I share with the permission of my
family, especially with the permission of the man I married in 1976,
Jomo Davis.
We appreciate the opportunity to share
our experience, but on behalf of millions of wives, partners, children
of prisoners, we have more to offer than our experience - we are not the
warm up act, the anecdote, the sad story. But we do have a story, one
that needs telling, because it is the story of many, often invisible,
families.
My children – Ari and Emani – grew up in
prison visiting rooms. I have taken them to visits in a dozen different
jail and prison visiting rooms. And the scores of visits have not
reduced the stress that precedes every visit, and the sadness that
follows it, year after year.
I have spent hundreds of hours waiting
on lines with (mostly) women, and as some of you suspect – yes we DO
have a secret handshake, we DO teach each other how to get the most from
a visit or a phone call, and we CAN keep a secret
Nowhere in my life is it more clear to
me that our prison system, the way we incarcerate, and the way we ship
prisoners from place to place, with no regard for their family
connections, is the single clearest descendent of chattel slavery. Our
country’s legacy of chattel slavery lives today on Virginia’s State
Farm, and throughout our prison system.
________________________________________
**Job A:**
According to the statement about prisoners' families, in what year did the writer marry Jomo Davis?
**Job B:**
Continue the statement about prisoners' families from its last sentence.
The data after this point comes from an unrelated source.
________________________________________
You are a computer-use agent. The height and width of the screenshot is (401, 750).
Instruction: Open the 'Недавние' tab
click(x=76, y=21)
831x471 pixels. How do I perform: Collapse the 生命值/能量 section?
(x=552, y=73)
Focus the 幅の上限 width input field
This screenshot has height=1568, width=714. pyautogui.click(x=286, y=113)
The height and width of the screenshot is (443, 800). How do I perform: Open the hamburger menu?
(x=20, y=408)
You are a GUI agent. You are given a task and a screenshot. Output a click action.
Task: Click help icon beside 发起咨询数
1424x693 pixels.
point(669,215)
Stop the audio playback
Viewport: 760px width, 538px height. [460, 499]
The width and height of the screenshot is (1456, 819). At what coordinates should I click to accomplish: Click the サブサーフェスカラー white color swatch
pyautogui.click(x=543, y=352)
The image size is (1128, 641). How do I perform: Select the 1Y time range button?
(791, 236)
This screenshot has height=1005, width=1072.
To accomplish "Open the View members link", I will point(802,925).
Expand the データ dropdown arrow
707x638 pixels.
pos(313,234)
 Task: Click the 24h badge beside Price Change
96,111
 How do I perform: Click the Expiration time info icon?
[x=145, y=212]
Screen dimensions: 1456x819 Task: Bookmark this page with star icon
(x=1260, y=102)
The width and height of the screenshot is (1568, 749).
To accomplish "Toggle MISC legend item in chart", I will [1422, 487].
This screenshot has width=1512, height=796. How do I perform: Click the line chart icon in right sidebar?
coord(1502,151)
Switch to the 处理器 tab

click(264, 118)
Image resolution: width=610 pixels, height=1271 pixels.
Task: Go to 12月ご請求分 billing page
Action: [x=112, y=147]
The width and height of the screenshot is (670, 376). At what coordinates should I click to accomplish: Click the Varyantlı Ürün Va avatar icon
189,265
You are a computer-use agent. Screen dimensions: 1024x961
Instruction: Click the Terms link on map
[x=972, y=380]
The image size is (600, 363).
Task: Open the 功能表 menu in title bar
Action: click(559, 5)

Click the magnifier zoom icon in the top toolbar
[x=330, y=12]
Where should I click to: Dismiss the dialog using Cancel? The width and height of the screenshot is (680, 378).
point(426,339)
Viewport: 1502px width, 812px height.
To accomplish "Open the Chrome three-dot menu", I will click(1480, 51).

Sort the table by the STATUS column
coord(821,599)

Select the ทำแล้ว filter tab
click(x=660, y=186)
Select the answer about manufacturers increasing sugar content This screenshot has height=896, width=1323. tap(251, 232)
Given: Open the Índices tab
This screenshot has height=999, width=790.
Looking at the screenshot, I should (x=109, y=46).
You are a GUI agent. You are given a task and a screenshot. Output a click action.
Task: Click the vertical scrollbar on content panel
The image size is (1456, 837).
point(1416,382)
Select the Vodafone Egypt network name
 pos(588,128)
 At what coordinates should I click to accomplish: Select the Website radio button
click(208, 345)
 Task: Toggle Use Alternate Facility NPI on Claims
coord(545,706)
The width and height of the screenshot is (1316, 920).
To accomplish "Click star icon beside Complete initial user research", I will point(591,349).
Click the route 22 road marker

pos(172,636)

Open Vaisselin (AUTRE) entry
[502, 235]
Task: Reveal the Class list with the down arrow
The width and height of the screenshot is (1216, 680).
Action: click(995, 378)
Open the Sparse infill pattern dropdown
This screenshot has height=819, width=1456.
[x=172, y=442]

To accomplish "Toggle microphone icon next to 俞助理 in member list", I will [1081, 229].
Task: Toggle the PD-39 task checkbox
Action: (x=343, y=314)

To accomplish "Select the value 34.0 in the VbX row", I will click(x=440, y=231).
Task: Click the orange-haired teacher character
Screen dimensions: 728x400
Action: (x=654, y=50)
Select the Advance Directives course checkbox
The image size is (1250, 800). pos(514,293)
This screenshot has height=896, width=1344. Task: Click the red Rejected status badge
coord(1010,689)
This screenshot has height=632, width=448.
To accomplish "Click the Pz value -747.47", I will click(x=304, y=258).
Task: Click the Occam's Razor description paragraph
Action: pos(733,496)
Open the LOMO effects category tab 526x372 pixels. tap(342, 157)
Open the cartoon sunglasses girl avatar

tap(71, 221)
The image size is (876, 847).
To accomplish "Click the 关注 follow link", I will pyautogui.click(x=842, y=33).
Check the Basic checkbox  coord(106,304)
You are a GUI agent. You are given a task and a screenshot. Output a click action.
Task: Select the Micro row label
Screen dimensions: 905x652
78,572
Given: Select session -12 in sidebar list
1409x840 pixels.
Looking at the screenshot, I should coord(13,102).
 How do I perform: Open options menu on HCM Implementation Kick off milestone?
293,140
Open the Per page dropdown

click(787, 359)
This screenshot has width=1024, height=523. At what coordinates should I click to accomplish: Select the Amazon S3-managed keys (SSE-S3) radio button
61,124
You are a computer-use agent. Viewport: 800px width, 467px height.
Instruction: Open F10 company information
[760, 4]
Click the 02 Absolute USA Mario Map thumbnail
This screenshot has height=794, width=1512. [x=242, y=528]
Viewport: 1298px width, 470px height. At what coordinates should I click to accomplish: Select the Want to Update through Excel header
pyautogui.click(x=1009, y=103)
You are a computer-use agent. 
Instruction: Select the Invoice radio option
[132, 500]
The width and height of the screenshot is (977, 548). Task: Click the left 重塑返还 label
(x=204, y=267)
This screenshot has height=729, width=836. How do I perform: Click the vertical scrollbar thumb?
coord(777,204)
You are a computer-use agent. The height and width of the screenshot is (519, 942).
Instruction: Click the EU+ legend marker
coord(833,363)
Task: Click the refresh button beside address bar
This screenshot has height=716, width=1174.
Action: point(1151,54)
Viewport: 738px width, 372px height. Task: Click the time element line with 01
________________________________________
**Written answer A:**
1976

**Written answer B:**
It’s not all bad. My children were
mentored by many individuals, including formerly imprisoned men, their
father’s comrades who came home before he did, as well as extended
family and friends
But the story is more than the
experience, it is what we learned from it, and what we did with what we
learned:
Emani’s father has been locked up since
1984 in the Commonwealth of Virginia. He has been turned down for parole
6 times, the most recent being just a few weeks ago. Before he got
locked up, he was – although we were separated – a loving father. When
he got locked up, I told him this was not going to be an excuse to drop
out of his children’s lives or be relieved of his obligations.
I believed he was not relieved of his
duties as a father. I expected him to participate in raising his
children, and he did. We entered into a covenant, as important to us as
marriage vows, about how we would raise our children. Jomo and I both
did what we could to help our children cope with the stigma, shame, and
upset of seeing their father locked up, treated like a child or a
monster, and being away – missing from the moments when we all want our
parents. When I began looking for support in doing this, back in the
80’s, it was pretty thin pickings.
When I tried to turn to “professionals”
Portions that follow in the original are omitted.